Archie Sheppは1937年フロリダ州生まれ。1960年あたりからCecil Taylorと活動し、1964年にはJohn Coltraneの推薦によりimpulse!と契約し、『Four for Trane』(1964年)、『Fire Music』(1965年)、『On This Night』(1965年)、『Live At The Donaueschingen Music Festival』(1967年)等John Coltraneの流れを汲んだニュー・ジャズをリードする作品を発表します。

“ニュー・ブラック・ミュージック”を提唱したSheppは、アフリカン・アメリカンとして人種差別と闘う姿勢を鮮明に見せたミュージシャンとしても知られていますね。

今回はそんなShepp作品の中から『Attica Blues』(1972年)をセレクト。

本作は1969年にヨーロッパに渡ったSheppが2年間の活動を経てアメリカへ帰国し、impulse!へ復帰後2作目のアルバムです。復帰第1作『Things Have Got To Change』(1971年)で、かつてのフリー・ジャズ的な作風からブラック・ミュージック的なアプローチへと大きな変貌を遂げたSheppですが、本作『Attica Blues』でもその路線をさらに推し進めています。

実質全7曲中5曲がヴォーカル入りです。特に、オープニングの「Attica Blues」あたりを聴くと、ジャズ・アルバムというよりもニューソウルのアルバムというカンジですね。実際、黒人としての自覚を訴えかけてブラック・パワーとして結実させるという視点は、ニューソウル的アプローチと共通するものがあると思います。

ジャケ写真の左上に、メキシコ・オリンピック男子200Mの表彰式における有名な金メダリストTommie Smith、銅メダリストJohn Carlosによるブラックパワー・サリュート(拳を高く掲げ黒人差別に抗議する示威行為)の写真が掲げられているあたりも、このアルバムを象徴していますね。

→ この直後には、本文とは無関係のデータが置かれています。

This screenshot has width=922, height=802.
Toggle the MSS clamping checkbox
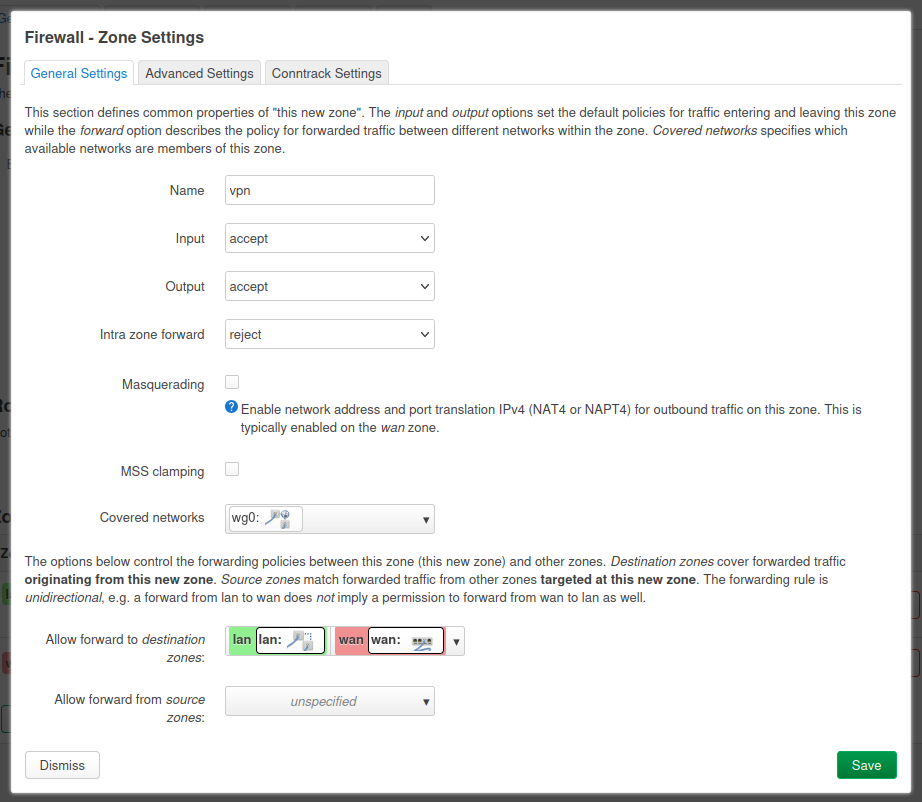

そんな作品に参加したメンバーは、Archie Shepp(ts、ss)、Joe Lee Wilson(vo)、Marion Brown(as)、Cal Massey(flu)、Cornell Dupree(g)、Jimmy Garrison(b)、Beaver Harris(ds)、Billy Higgins(ds)、Walter Davis Jr.(p、el-p)、Dave Burrell(el-p)等です。

Donny Hathawayあたりがお好きになR&B/Soul好きの方にもオススメです。

オススメ曲を紹介しときやす。

「Attica Blues」
1971年に起きたニューヨーク州アッティカ刑務所での囚人の暴動事件(白人警官による黒人受刑者への劣悪な待遇が原因といわれる)をテーマにした曲です。ちなみにJohn Lennonもアルバム『Sometime In New York City』(1972年)の中でアッティカ刑務所の暴動をテーマにした曲「Attica State」を発表していますね。

ゴスペル・テイストの女性コーラスが素晴らしい、スピリチュアル・ファンクに仕上がっています。この緊迫感と迫力はスゴイの一言ですね。この1曲だけでも本作を聴く価値があると思います。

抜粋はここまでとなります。